From: Marco Cimarosti (marco.cimarosti@essetre.it)
Date: Fri Oct 25 2002 - 12:24:26 EDT

  • Next message: Magda Danish (Unicode): "FW: "Toned" Greek Capital Vocals"

    Marc Wilhelm Küster wrote:
    > At 14:04 25.10.2002 +0200, Kent Karlsson wrote:
    > >Font makers, please do not meddle with the authors intent
    > >(as reflected in the text of the document!). Just as it
    > >is inappropriate for font makers to use an ĝ glyph for ö
    > >(they are "the same", just slightly different derivations
    > >from "o^e"), it is just as inappropriate for font makers to
    > >use a "o^e" glyph for ö (by default in a Unicode font). Though
    > >in some sense the "same" they are still different enough for
    > >authors to care, and it is up to the document author/editor
    > >to decide, not the font maker.
    >
    > My wholehearted support!
    >
    > [...]
    >
    > For this reason it is quite impermissible to render the
    > combining letter small e as a diaeresis

    So far so good.
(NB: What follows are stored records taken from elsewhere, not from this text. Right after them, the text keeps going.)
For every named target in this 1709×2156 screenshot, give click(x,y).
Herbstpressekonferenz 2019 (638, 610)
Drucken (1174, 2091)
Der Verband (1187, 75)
There would be no reason for doing such a thing.

    If the author of a scholarly work used U+0364 (COMBINING LATIN SMALL LETTER
    E), this character should be displayed as either a letter "e" superscript to
    the base letter, or as an empty square (for fonts not caring about that
    character).

    > or, for that matter, the diaeresis as a combining
    > letter small e (however, you see the latter version
    > sometimes, very infrequently, in advertisement).

    This is the case I though we were discussing, and it is a very different
    case.

    Standing Keld's opinion and Marc's wholehearted support, it follows that
    those infrequent advertisements should be encoded using U+0364...

    But U+0364 (COMBINING LATIN SMALL LETTER E) belongs to a small collection of
    "Medieval superscript letter diactrics", which is supposed to "appear
    primarily in medieval Germanic manuscripts", or to reproduce "some usage as
    late as the 19th century in some languages".

    Using such a character to encode 21st century advertisements is doomed to
    cause problems:

    1) The glyph for U+0364 is more likely found in the font collection of the
    Faculty of Germanic Studies that on the PC of people wishing to read the
    advertisement for "Ye Olde Küster Pub". So, most people will be unable to
    view the advertisement correctly.

    2) The designer of the advertisement will be unable to use his spell-checker
    and hyphenator on the advertisement's text.

    3) User's will be unable to find the Küster Pub by searching "Küster" in a
    search engine.

    What will actually happen is that everybody will see an empty square, so
    they'll think that the web designer is an idiot, apart the professors at the
    Faculty of Germanic Studies, who'll think that the designer is an idiot
    because she doesn't know the difference between U+0308 and U+0364 in ancient
    German.

    The real error (IMHO) is the idea that font designers should stick to the
    *sample* glyphs printed on the Unicode book, because this would force
    graphic designer to change the *encoding* of their text in order to get the
    desired result.

    Another big error (IMHO, once again) is the idea that two different Unicode
    characters should look different. The difference must be preserved when it
    is useful -- e.g., U+0308 should not look like U+0364 in a font designed for
    publishing books on the history of German!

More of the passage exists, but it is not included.